Research has shown some relation between valuation ratios and future returns. When differences between valuation ratios of growth and value stocks are high, we expect the value premium going forward to be higher than average.1 While this link between valuation ratios is interesting, the information is not strong enough to provide any timing clues to act on it. The expectation of higher premiums is too openended.
Despite this disappointing fact, it is interesting to look at valuation ratios and think about long-term expectations given current security prices. Current large-cap growth P/E ratios are higher than they have been over the last 10 years and similar to the ratios of the early-2000s. Small-cap value ratios have not changed as significantly over the same period. Other valuation ratios show a similar pattern, as illustrated.
While value stocks have outperformed recently, from a valuation perspective they are still trading much closer to long-term averages than growth stocks (particularly large caps), which can be an indication of their potential expected returns.
Figure 3 | Changes in Valuation Metrics from 2000 to 2021
Data from 1/1/2000 – 6/30/2021. Source: Morningstar.

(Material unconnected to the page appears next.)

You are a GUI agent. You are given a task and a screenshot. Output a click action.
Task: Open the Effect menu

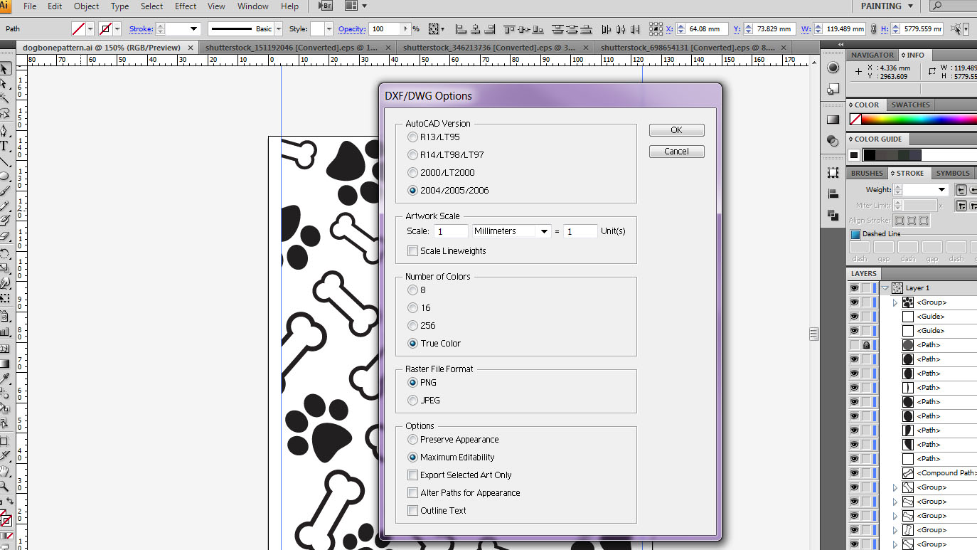[x=185, y=6]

Expected Returns. Valuation theory shows that the expected return of a stock is a function of its current price, its book equity (assets minus liabilities) and expected future profits, and that the expected return of a bond is a function of its current yield and its expected capital appreciation (depreciation). We use information in current market prices and company financials to identify differences in expected returns among securities, seeking to overweight securities with higher expected returns based on this current market information. Actual returns may be different than expected returns, and there is no guarantee that the strategy will be successful.
Russell 1000® Growth Index. Measures the performance of those Russell 1000 Index companies (the 1,000 largest publicly traded U.S. companies, based on total market capitalization) with higher price-to-book ratios and higher forecasted growth values. Russell 2000® Growth Index.Measures the performance of those Russell 2000 Index companies (the 2,000 smallest of the 3,000 largest publicly traded U.S. companies, based on total market capitalization) with higher price-to-book ratios and higher forecasted growth values.
Russell 2000® Value Index. Measures the performance of those Russell 2000 Index companies (the 2,000 smallest of the 3,000 largest publicly traded U.S. companies, based on total market capitalization) with lower price-to-book ratios and lower forecasted growth values.
Russell 3000® Index. Measures the performance of the largest 3,000 U.S. companies representing approximately 98% of the investable U.S. equity market.
S&P 500® Index. A market-capitalization-weighted index of the 500 largest U.S. publicly traded companies. The index is widely regarded as the best gauge of large-cap U.S. equities.
1 Sunil Wahal, Ph.D., “The Value Spread and the Value Premium,” Avantis Investors, February 2020.
This material has been prepared for educational purposes only. It is not intended to provide, and should not be relied upon for, investment, accounting, legal or tax advice.
Investment return and principal value of security investments will fluctuate. The value at the time of redemption may be more or less than the original cost. Past performance is no guarantee of future results.
Diversification does not assure a profit nor does it protect against loss of principal.